═════ Material for this task ═════

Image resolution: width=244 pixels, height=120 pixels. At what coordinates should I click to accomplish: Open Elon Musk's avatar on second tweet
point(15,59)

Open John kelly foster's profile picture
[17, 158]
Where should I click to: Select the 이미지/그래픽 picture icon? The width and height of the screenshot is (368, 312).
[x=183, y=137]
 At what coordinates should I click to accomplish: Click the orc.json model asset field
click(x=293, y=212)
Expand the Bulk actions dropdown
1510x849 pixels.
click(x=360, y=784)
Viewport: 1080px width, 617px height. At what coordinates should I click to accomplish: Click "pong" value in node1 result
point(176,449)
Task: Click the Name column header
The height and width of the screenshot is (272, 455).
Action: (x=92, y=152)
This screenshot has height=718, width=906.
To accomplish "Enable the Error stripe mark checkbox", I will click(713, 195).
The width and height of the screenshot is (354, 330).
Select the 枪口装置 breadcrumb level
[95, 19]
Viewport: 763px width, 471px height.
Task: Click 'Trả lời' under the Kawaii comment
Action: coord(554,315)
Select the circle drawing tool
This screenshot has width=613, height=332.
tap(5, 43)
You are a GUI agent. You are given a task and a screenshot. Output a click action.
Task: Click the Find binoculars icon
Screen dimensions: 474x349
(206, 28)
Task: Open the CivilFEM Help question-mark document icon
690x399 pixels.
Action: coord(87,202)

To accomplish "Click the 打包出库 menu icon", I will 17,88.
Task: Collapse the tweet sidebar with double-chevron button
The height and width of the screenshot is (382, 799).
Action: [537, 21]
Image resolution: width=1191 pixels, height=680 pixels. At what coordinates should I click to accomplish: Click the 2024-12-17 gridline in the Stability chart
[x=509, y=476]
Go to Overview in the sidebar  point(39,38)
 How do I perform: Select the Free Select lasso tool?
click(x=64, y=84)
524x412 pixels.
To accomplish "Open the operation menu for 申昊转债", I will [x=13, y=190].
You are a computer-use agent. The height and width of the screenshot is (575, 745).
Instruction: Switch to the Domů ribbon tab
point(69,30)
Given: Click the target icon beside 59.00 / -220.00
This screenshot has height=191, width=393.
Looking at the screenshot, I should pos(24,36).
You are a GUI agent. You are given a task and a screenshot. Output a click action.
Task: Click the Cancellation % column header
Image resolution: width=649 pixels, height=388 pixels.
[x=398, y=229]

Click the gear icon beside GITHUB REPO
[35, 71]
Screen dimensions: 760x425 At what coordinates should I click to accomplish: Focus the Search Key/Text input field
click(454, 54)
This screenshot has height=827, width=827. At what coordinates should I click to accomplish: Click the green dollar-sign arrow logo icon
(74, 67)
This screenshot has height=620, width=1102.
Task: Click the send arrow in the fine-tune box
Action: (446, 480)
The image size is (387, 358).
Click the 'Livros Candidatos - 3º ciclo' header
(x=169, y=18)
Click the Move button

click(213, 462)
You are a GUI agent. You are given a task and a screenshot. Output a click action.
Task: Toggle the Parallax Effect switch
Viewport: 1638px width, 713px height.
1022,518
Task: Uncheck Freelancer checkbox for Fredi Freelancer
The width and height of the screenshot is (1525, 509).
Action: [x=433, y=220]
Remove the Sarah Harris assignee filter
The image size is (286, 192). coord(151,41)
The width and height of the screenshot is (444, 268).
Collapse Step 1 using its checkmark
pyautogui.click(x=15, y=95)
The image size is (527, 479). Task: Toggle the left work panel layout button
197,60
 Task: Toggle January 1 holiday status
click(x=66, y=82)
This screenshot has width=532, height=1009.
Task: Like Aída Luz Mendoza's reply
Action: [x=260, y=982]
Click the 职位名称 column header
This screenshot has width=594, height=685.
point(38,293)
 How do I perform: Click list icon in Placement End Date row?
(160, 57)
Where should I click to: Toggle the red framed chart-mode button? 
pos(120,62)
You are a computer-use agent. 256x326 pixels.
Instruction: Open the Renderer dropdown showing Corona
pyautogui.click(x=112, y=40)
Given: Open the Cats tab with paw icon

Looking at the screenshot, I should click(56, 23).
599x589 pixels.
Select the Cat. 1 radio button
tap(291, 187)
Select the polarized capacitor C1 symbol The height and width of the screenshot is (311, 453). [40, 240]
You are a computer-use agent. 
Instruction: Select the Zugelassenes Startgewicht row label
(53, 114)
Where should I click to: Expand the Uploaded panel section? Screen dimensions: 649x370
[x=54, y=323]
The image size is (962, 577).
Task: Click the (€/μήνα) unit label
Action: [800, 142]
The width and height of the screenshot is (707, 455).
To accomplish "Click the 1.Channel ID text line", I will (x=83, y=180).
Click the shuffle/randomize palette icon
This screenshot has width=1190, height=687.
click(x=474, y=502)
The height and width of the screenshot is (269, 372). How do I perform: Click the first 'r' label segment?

═════

## Problem to solve
Each record above should be set down again in its exact wording.

## Solved exercise
Image resolution: width=244 pixels, height=120 pixels. At what coordinates should I click to accomplish: Open Elon Musk's avatar on second tweet
point(15,59)

Open John kelly foster's profile picture
[17, 158]
Where should I click to: Select the 이미지/그래픽 picture icon? The width and height of the screenshot is (368, 312).
[x=183, y=137]
 At what coordinates should I click to accomplish: Click the orc.json model asset field
click(x=293, y=212)
Expand the Bulk actions dropdown
1510x849 pixels.
click(x=360, y=784)
Viewport: 1080px width, 617px height. At what coordinates should I click to accomplish: Click "pong" value in node1 result
point(176,449)
Task: Click the Name column header
The height and width of the screenshot is (272, 455).
Action: (x=92, y=152)
This screenshot has height=718, width=906.
To accomplish "Enable the Error stripe mark checkbox", I will click(713, 195).
The width and height of the screenshot is (354, 330).
Select the 枪口装置 breadcrumb level
[95, 19]
Viewport: 763px width, 471px height.
Task: Click 'Trả lời' under the Kawaii comment
Action: coord(554,315)
Select the circle drawing tool
This screenshot has width=613, height=332.
tap(5, 43)
You are a GUI agent. You are given a task and a screenshot. Output a click action.
Task: Click the Find binoculars icon
Screen dimensions: 474x349
(206, 28)
Task: Open the CivilFEM Help question-mark document icon
690x399 pixels.
Action: coord(87,202)

To accomplish "Click the 打包出库 menu icon", I will 17,88.
Task: Collapse the tweet sidebar with double-chevron button
The height and width of the screenshot is (382, 799).
Action: [537, 21]
Image resolution: width=1191 pixels, height=680 pixels. At what coordinates should I click to accomplish: Click the 2024-12-17 gridline in the Stability chart
[x=509, y=476]
Go to Overview in the sidebar  point(39,38)
 How do I perform: Select the Free Select lasso tool?
click(x=64, y=84)
524x412 pixels.
To accomplish "Open the operation menu for 申昊转债", I will [x=13, y=190].
You are a computer-use agent. The height and width of the screenshot is (575, 745).
Instruction: Switch to the Domů ribbon tab
point(69,30)
Given: Click the target icon beside 59.00 / -220.00
This screenshot has height=191, width=393.
Looking at the screenshot, I should pos(24,36).
You are a GUI agent. You are given a task and a screenshot. Output a click action.
Task: Click the Cancellation % column header
Image resolution: width=649 pixels, height=388 pixels.
[x=398, y=229]

Click the gear icon beside GITHUB REPO
[35, 71]
Screen dimensions: 760x425 At what coordinates should I click to accomplish: Focus the Search Key/Text input field
click(454, 54)
This screenshot has height=827, width=827. At what coordinates should I click to accomplish: Click the green dollar-sign arrow logo icon
(74, 67)
This screenshot has height=620, width=1102.
Task: Click the send arrow in the fine-tune box
Action: (446, 480)
The image size is (387, 358).
Click the 'Livros Candidatos - 3º ciclo' header
(x=169, y=18)
Click the Move button

click(213, 462)
You are a GUI agent. You are given a task and a screenshot. Output a click action.
Task: Toggle the Parallax Effect switch
Viewport: 1638px width, 713px height.
1022,518
Task: Uncheck Freelancer checkbox for Fredi Freelancer
The width and height of the screenshot is (1525, 509).
Action: [x=433, y=220]
Remove the Sarah Harris assignee filter
The image size is (286, 192). coord(151,41)
The width and height of the screenshot is (444, 268).
Collapse Step 1 using its checkmark
pyautogui.click(x=15, y=95)
The image size is (527, 479). Task: Toggle the left work panel layout button
197,60
 Task: Toggle January 1 holiday status
click(x=66, y=82)
This screenshot has width=532, height=1009.
Task: Like Aída Luz Mendoza's reply
Action: [x=260, y=982]
Click the 职位名称 column header
This screenshot has width=594, height=685.
point(38,293)
 How do I perform: Click list icon in Placement End Date row?
(160, 57)
Where should I click to: Toggle the red framed chart-mode button? 
pos(120,62)
You are a computer-use agent. 256x326 pixels.
Instruction: Open the Renderer dropdown showing Corona
pyautogui.click(x=112, y=40)
Given: Open the Cats tab with paw icon

Looking at the screenshot, I should click(56, 23).
599x589 pixels.
Select the Cat. 1 radio button
tap(291, 187)
Select the polarized capacitor C1 symbol The height and width of the screenshot is (311, 453). [40, 240]
You are a computer-use agent. 
Instruction: Select the Zugelassenes Startgewicht row label
(53, 114)
Where should I click to: Expand the Uploaded panel section? Screen dimensions: 649x370
[x=54, y=323]
The image size is (962, 577).
Task: Click the (€/μήνα) unit label
Action: [800, 142]
The width and height of the screenshot is (707, 455).
To accomplish "Click the 1.Channel ID text line", I will (x=83, y=180).
Click the shuffle/randomize palette icon
This screenshot has width=1190, height=687.
click(x=474, y=502)
The height and width of the screenshot is (269, 372). How do I perform: Click the first 'r' label segment?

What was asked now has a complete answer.